Além disso, também era também lugar de importante estratégia militar, pois era o ponto de embarque que permitia viagens mais rápidas de todos as companhias de guerreiros que iam guarnecer a única praça conquistada até então no Norte de África, Ceuta.

De modo que o rio Gilão recebia dezenas de naus provindas de todas as partes da Europa, principalmente da parte Mediterrânica. E foi assim deste modo que a nobreza floresceu e acalentou-se com as riquezas que chegavam ao porto da vila. Os nobres já não precisavam de mostrar serviço para serem merecedores das mercês que ostentavam, as riquezas que adquiriam de todos os produtos como finas sedas, panos e bordados que chegavam a Tavila, eram suficientes para lhes suster os desejos de luxúria e ostentação.

Da florescente Tavila e da conquista de Ceuta havia brotado um novo clã, que ficaria para sempre gravado na história de Portugal: os Corte-Real descendentes de João Vaz da Costa, na pessoa de seu filho Vasco Anes, grande guerreiro e um dos heróis da tomada de Ceuta, a quem el-rei D. Duarte concedera a graça de se chamar Corte-Real, pois era o cicerone de todos os visitantes da sua corte. Nesta história irão participar diversos personagens oriundos desta família.

Estando no entanto delimitado por oeste do restante termo de Tavila pela irmã mais nova do Rio Gilão, a Ribeira do Almargem, naquele tempo no entanto navegável quase até junto da propriedade gerida pelos Franca, - um vau impedia a progressão das águas do mar na subida do rio - de modo que se Diogo quisesse ir para o Benamur sem ser a cavalo teria que pegar num bote e ir de Tavila até Benamur, aproveitando a proximidade das fozes do Gilão e do Almargem.

Por volta desta altura, um grande conjunto de camponeses, lavradores, pastores, tecedeiras, e lavadeiras laborava na velha propriedade, ora varando oliveiras, tomando conta do gado ovino, e criadores de cavalos que aproveitavam as pastagens do Benamur para criar os melhores cavalos para os Francas.
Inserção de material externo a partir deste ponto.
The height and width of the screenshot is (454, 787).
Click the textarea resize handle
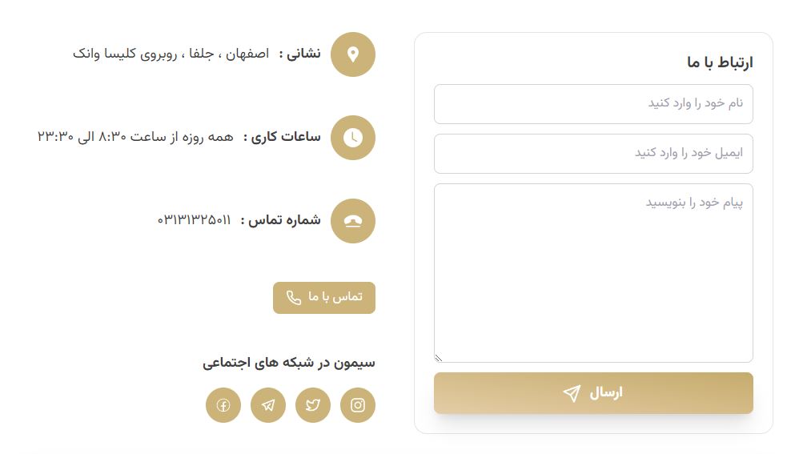click(x=438, y=358)
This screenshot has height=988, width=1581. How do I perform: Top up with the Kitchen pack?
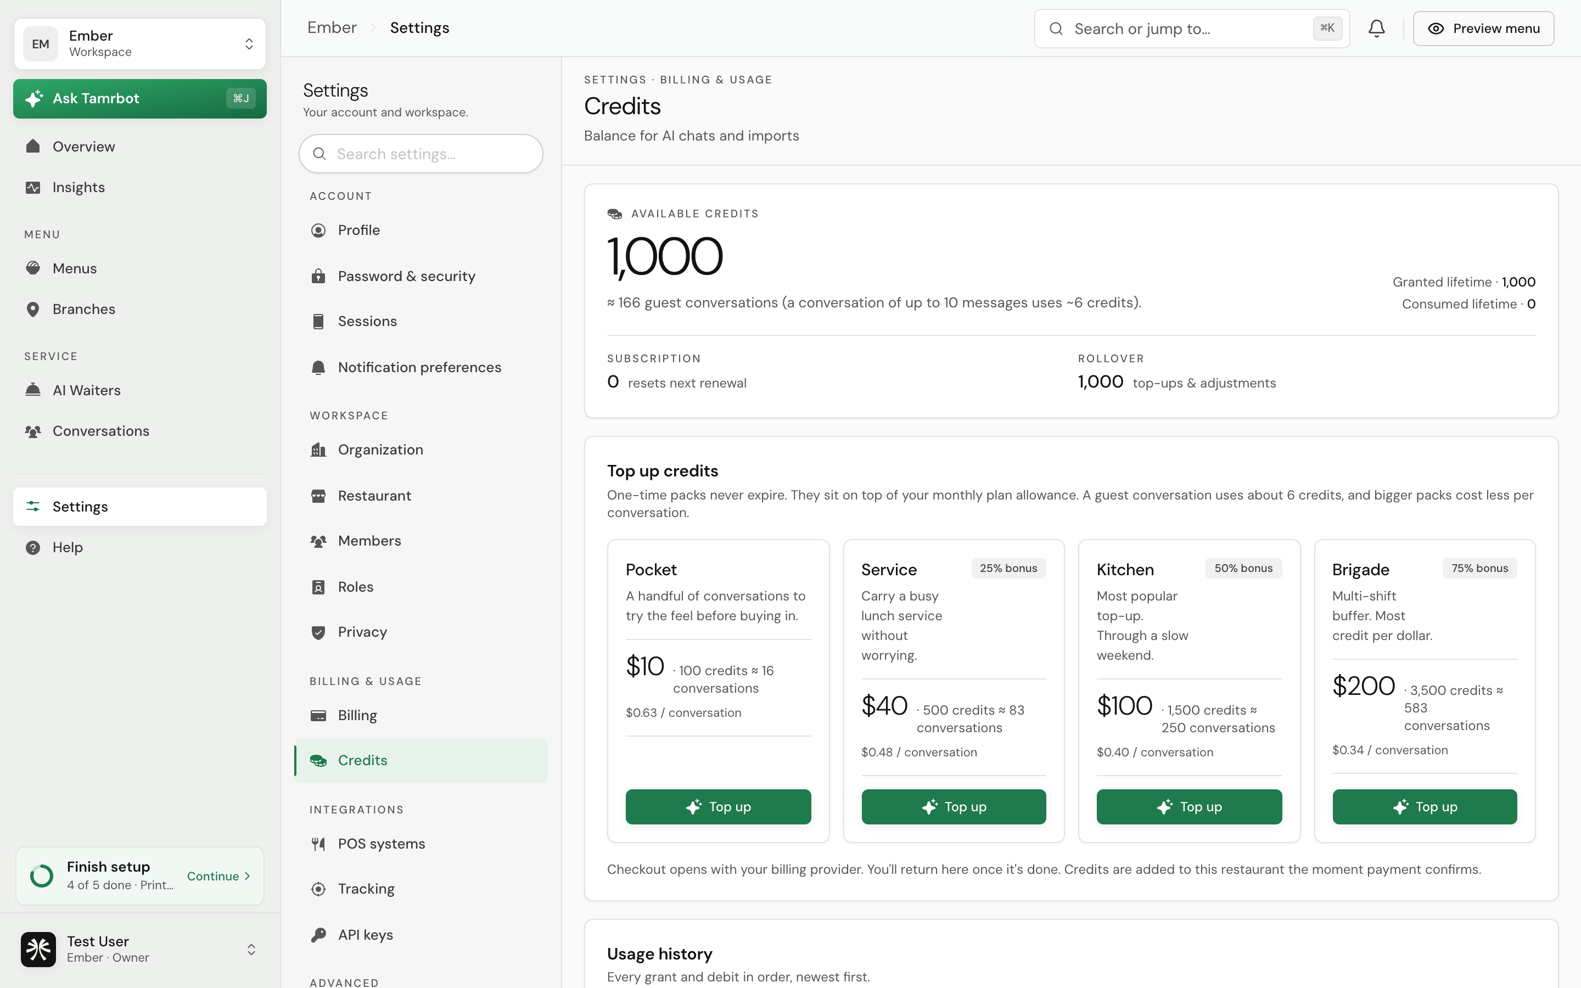[1189, 807]
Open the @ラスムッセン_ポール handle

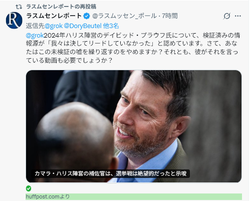pyautogui.click(x=124, y=16)
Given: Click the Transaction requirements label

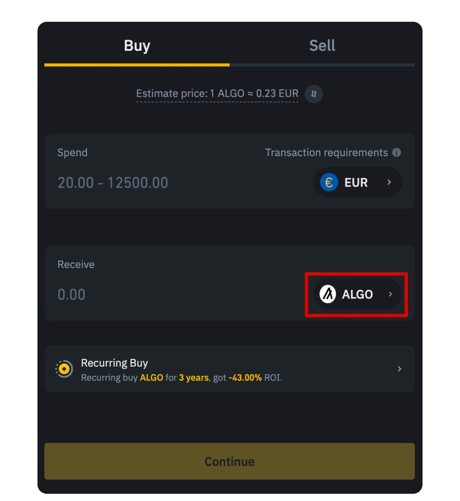Looking at the screenshot, I should click(x=326, y=152).
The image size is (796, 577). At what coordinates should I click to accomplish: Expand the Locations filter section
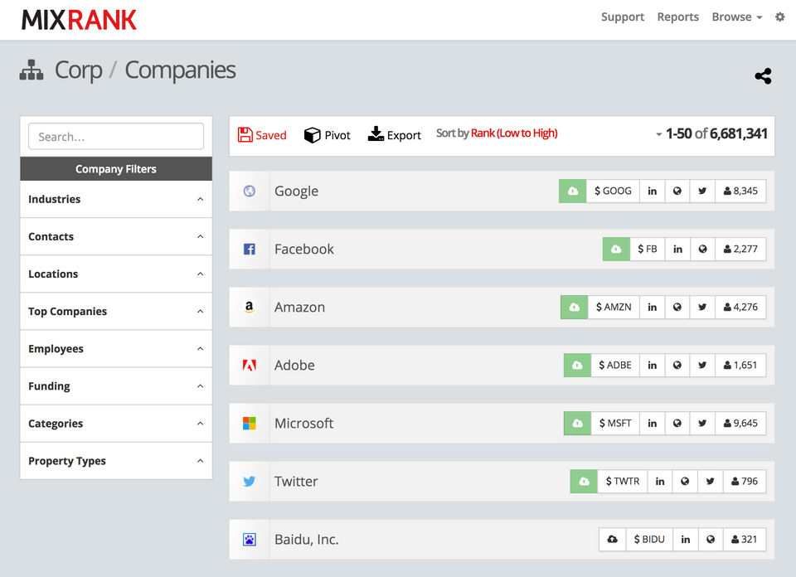click(116, 274)
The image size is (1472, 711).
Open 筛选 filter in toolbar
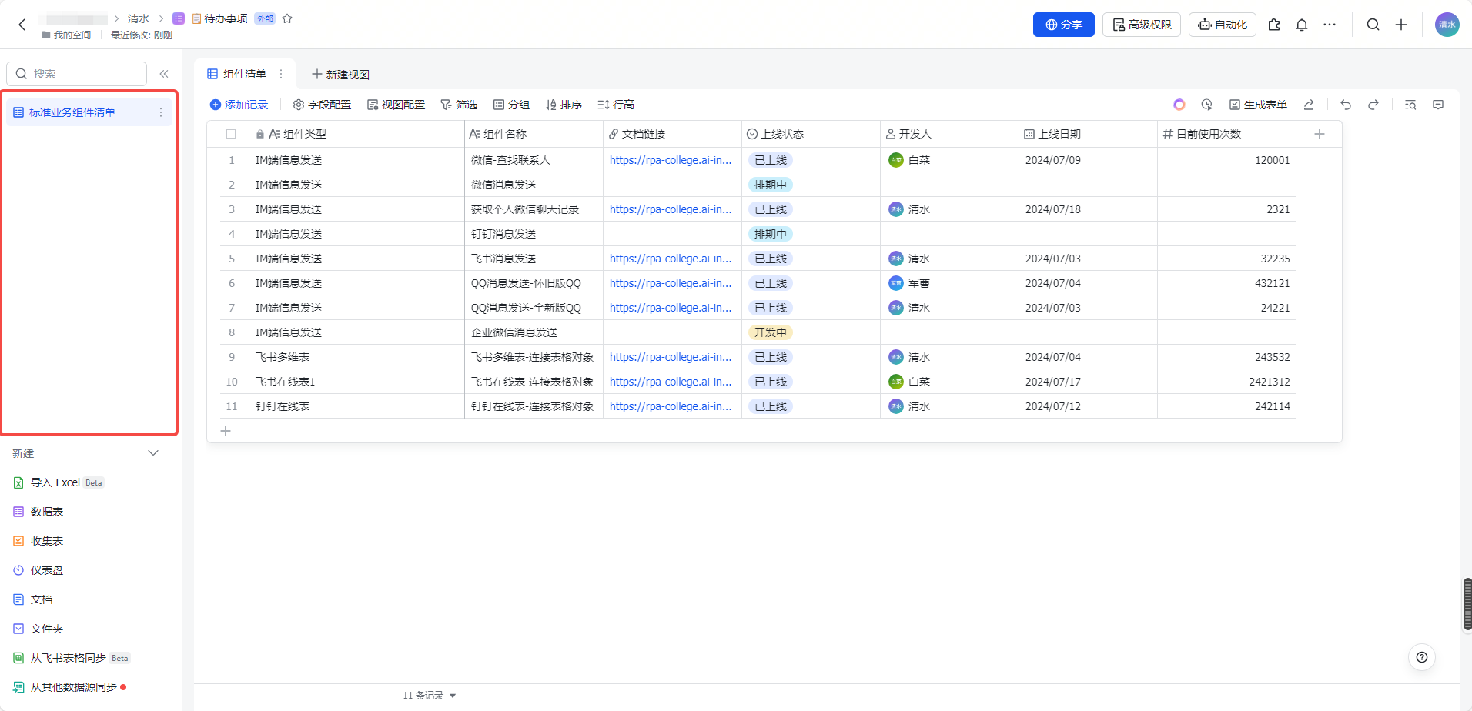[459, 105]
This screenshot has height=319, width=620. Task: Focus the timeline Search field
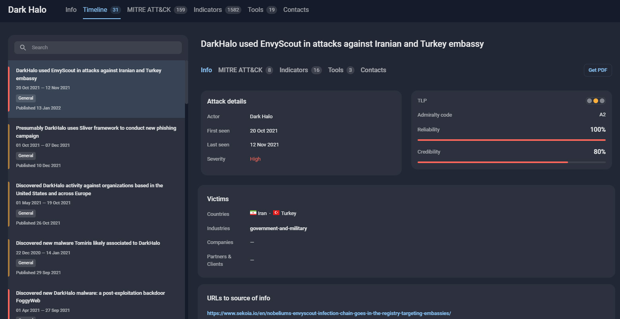[103, 48]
E o novo casamento de Diogo Lopes, arranjado pelo pai Afonso Lopes, combinado por um razão de interesses por insistência do pai,e dos seus entendimentos com Álvaro Pessanha, filho bastardo de Carlos Pessanha, o último almirante Pessanha, e que havia perdido o direito ao título por pecados do seu pai, o último almirante-mor dentro dos Pessanha.

A família Pessanha passava por um mau momento e o casamento com um dos Franca, por acaso seus antigos companheiros e a razão original por se terem estabelecido em Tavila, mais de cem anos antes, e o casamento da filha de Álvaro Pessanha, Genoveva, era visto como uma forma de querer recuperar influência junta da sociedade nobre de uma vila que fervia de comércio e das novas oportunidades abertas pelas descobertas.

Genoveva Pessanha (ou Genebra Pessanha) era uma donzela muito devota ao culto mariano, que professava na concepção imaculada da própria Maria mãe de Cristo. Apesar dos escândalos da família e da bastardia do pai Álvaro Pessanha, Genoveva era a filha do casamento celebrado diante de Deus e por isso com a linhagem entendida pelos linhagistas como a mais pura dentro dos Pessanha. A mãe era Isabel da Cunha, filho do grande Álvaro Vaz de Almada, o conde de Avranches, e primeiro capitãomor em Mar, como se dizia naquele tempo, e que tinha sido um dos célebres ``doze de Inglaterra'' que tinham combatido pelos ingleses em Azincourt e derrotado os franceses num dos períodos de guerra entre estas duas nações que os historiadores insistem em querer chamar guerra dos cem anos.

O primeiro casamento de Genoveva fora com Álvaro de Arca, irmão do navegador e militar Rodrigo da Arca, que já procurava recuperar a reputação dos Pessanha, mas tal não tivera êxito, já que Álvaro de Arca conjuntamente com o irmão morreria na batalha da tentativa de tomada a Alcácer Ceguer -

uma cidadela entre Ceuta e Tanger - poucos meses depois do casamento. Á procura de novo meio de restabelecer os Franca, este encontrara em Diogo Lopes da Franca o possível parceiro ideal para reunir novamente as duas famílias, e com essa possibilidade trazer os Pessanha de Tavila de volta para os fidalgos de honra de sua majestade. O casamento foi realizado na Igreja de Santa Maria, a ela ligados pelo trato com a Ordem, e diz-se que desde o momento do casamento, os Céus haviam abençoado a união.